# Laws regarding transport of DWA



## DaveWillisHertsARG (Jul 8, 2012)

Hello,

Will need to transport, or obtain transport depending on law, for a pair of venomous snakes in the coming weeks. Could anyone *with experience and/or who actually knows the law* please clarify a couple of points;

-I understand it is legal to transport DWA in a suitably marked, secure container within a secure and suitably marked private vehicle. Is this the case?

-I am assuming that permission to transport DWA without a licence does not allow for stopping mid-journey, and I am therefore not planning for this. Is this correct?

Many thanks for your assistance with this.

Dave


----------



## DaveWillisHertsARG (Jul 8, 2012)

*Thanks,*

Answer found.

Mods, please remove as this duplicates other threads and simply clutters things up!


----------



## DavidR (Mar 19, 2008)

The act gives no specific information on how venomous snakes should be transported. My council gave me some stipulations, so check your license/the license of the person the snakes are being collected from/delivered to. My council say that I have to give them 7 days written notification before moving any snakes. I also need to inform every council I will be travelling through. The snakes need to be double boxed and suitably labelled. I can't think of any reason why you can't stop en route, as long as the snakes are suitably contained. 

David.


----------



## DaveWillisHertsARG (Jul 8, 2012)

*Thanks*

Thanks David. I shall check the licence details of the people involved. Thanks. Really hope I don't have to contact every council en route! :gasp:


----------



## philipniceguy (Mar 31, 2008)

DaveWillisHertsARG said:


> Thanks David. I shall check the licence details of the people involved. Thanks. Really hope I don't have to contact every council en route! :gasp:


I have heard a number tell people that :gasp::gasp::gasp:, mine when I informed them I was picking up my caiman, just asked I had a secure box that it couldn't get out, and in case someone tried to nick the box, clearly mark what was inside, so I just stuck a bit of paper on the side saying DWA cuviers dwarf caiman. that was more than enough to keep my council happy. no need to inform everyone so on unless of course there is a problem


----------



## DaveWillisHertsARG (Jul 8, 2012)

- **Written exercise A**: In the DWA transport thread, how much notice does DavidR's council require before he moves any snakes?
- **Written exercise B**: Please extend the DWA transport thread, picking up right after its last line.

- **Information shown**:
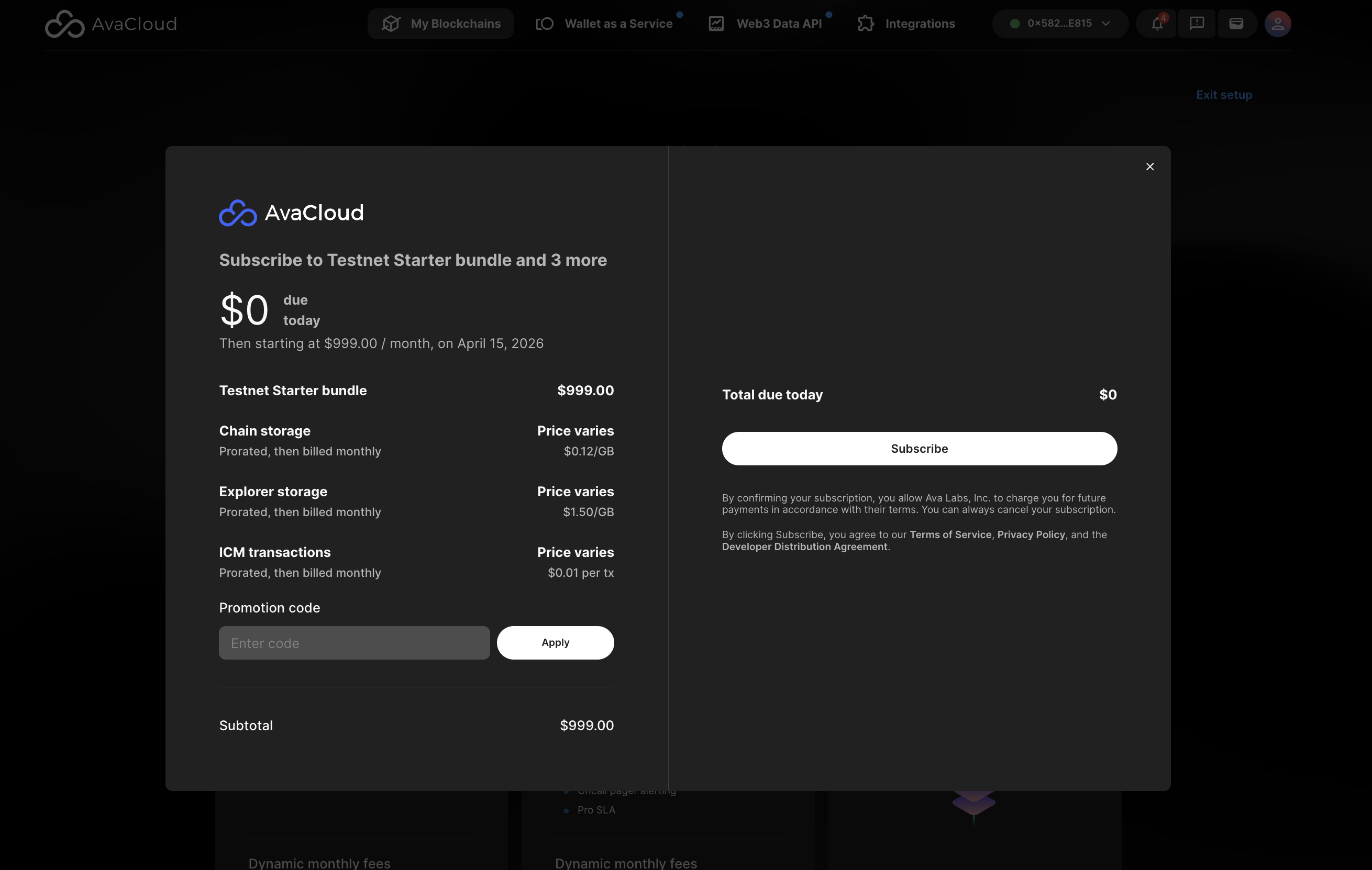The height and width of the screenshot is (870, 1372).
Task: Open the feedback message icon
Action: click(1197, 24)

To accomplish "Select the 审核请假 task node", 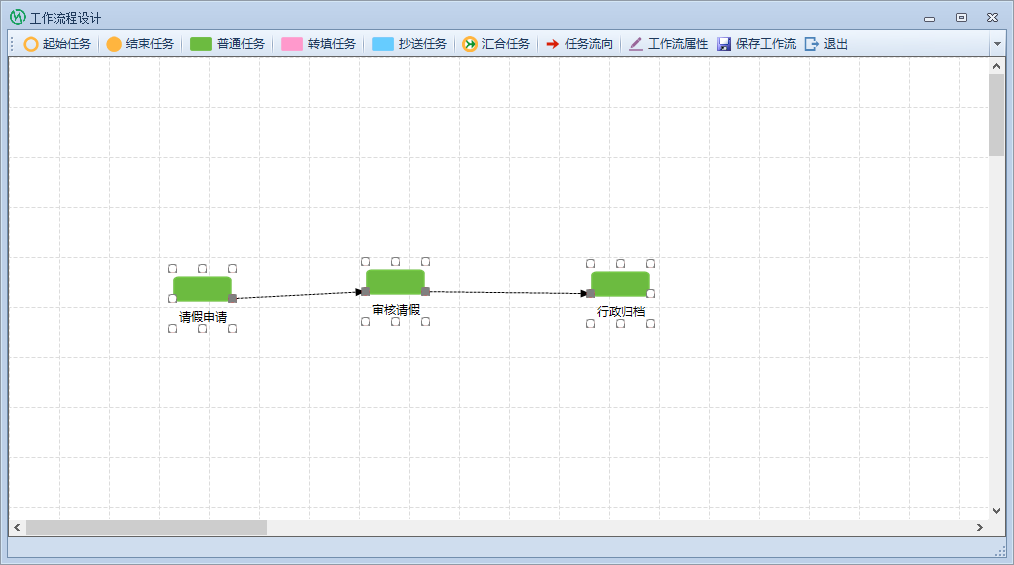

- **Reply A**: Seven days' written notification.

- **Reply B**:
*Thanks again*

That's what I would have thought Phil. I will also have a sign on my car- much the same as when we carry compressed air for diving - which informs emergency personnel in case of an accident.


----------



## philipniceguy (Mar 31, 2008)

DaveWillisHertsARG said:


> That's what I would have thought Phil. I will also have a sign on my car- much the same as when we carry compressed air for diving - which informs emergency personnel in case of an accident.


thats a good idea, better be safe than sorry : victory:


----------



## DaveWillisHertsARG (Jul 8, 2012)

*Sign*

Yes, I would not like some poor Police, Fire Officer or Paramedic suddenly faced with a box of something bitey in the course of their duties!


----------



## slippery42 (Mar 23, 2008)

Dave,

there are no rules relating to the transport of venomopus critters, just common sense. 

Secured containers are ideal, I prefer RUB's with cable tie through the handles and clearly labled.

Personally my view of telling every LA on route and or informing Plod is a complete waste of everyones time and even if my LA asked me I would not do it. There really is no need.

If transporting in summer be careful of over heating whilst you nip off for a brew or a pee!


----------



## Tim Hallam (Aug 17, 2010)

venomous snakes, Crocs and far more dangerous beasties have been winging their way back and forth across this land for many decades so why bother informing the so called authorities?! and how would anyone ever have any funny anecdotes if they did?!
like the time we had the 9ft Nile in the back of the Rover.........................:lol2:


----------



## DaveWillisHertsARG (Jul 8, 2012)

Snakes on a plane Tim!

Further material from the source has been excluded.